A veces explotamos. Y no sabemos por qué. Puede ser por un detalle, algo minúsculo que nos hace reaccionar de una manera desproporcionada. No nos entienden. Nosotros tampoco. No sabemos cómo hemos llegado hasta ahí.
El origen de esa reacción se sitúa mucho tiempo antes. Un tiempo en el que hemos ido aguantando, hemos callado, quitado importancia a las cosas, repitiéndonos que no es para tanto, que no tiene importancia… ese es el problema, que sí que tiene importancia. Cualquier cosa que nos afecte tiene importancia.
Pero como digo, actuamos como una botella, ponemos un corcho y procuramos que no salga al exterior nada de lo que sentimos, de lo que pensamos. Procuramos que no se nos note. Y aguantamos, tenemos mucho aguante. Aguantamos esa presión que a veces notamos en a boca del estómago y otras en el pecho. Y pasa el tiempo. Y se van sumando otras situaciones…
Hasta que un día, sin esperarlo, no aguantamos más y, ante cualquier situación, de repente esa botella se descorcha y, como una botella de champán, desborda por todos lados. Cuando eso ocurre no nos gustamos, no nos reconocemos en esa actitud, y pensamos que es mejor cuando aguantamos. Todo parece mejor cuando aguantamos: no hay problemas con nadie, no hay malas palabras, no hay enojos,… sólo tenemos que aguantar más, tolerar mejor esa presión. Y eso intentamos. Hasta la próxima vez, que se vuelve a descorchar la botella.
Y así pasamos de aguantar a explotar y viceversa. Porque aunque parezca que son extremos opuestos, realmente ambos están más cerca de lo que pensamos: uno nos lleva al otro. Aguantar nos lleva a explotar y explotar nos lleva a querer aguantar.

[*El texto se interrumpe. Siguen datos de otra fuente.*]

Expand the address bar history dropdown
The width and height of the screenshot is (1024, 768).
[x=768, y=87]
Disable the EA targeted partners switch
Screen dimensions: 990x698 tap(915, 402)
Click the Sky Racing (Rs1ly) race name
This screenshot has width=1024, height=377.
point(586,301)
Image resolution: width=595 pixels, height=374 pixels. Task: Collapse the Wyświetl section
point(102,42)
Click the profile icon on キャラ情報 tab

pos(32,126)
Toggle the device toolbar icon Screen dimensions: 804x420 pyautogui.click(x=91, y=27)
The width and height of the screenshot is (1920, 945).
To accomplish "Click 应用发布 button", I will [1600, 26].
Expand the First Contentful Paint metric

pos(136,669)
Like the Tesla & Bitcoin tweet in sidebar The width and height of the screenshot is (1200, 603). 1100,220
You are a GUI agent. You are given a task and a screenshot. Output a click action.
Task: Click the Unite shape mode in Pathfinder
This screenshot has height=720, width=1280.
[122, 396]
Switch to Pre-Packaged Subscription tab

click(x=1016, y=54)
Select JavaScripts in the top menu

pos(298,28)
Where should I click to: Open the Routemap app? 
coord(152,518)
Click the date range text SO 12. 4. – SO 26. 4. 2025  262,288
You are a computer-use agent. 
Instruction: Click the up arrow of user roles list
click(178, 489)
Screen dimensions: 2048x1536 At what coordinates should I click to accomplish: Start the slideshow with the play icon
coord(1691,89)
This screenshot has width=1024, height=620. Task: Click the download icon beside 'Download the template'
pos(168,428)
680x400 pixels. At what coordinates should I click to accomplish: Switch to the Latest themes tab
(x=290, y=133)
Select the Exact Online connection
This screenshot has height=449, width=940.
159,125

Pero como en casi todo hay un término medio. Ese que aparece al poco tiempo de descorchar la botella. Cuando la presión inicial que hace que se desparrame un poco de champán sale, llega la calma, la tranquilidad. Si no dejamos que se nos acumulen las emociones negativas, los pensamientos negativos y los dejamos salir poco a poco, en el momento en el que los tenemos, no llegamos a sentir esa presión tan fuerte y no llegamos a explotar como ese corcho que ya no aguanta más.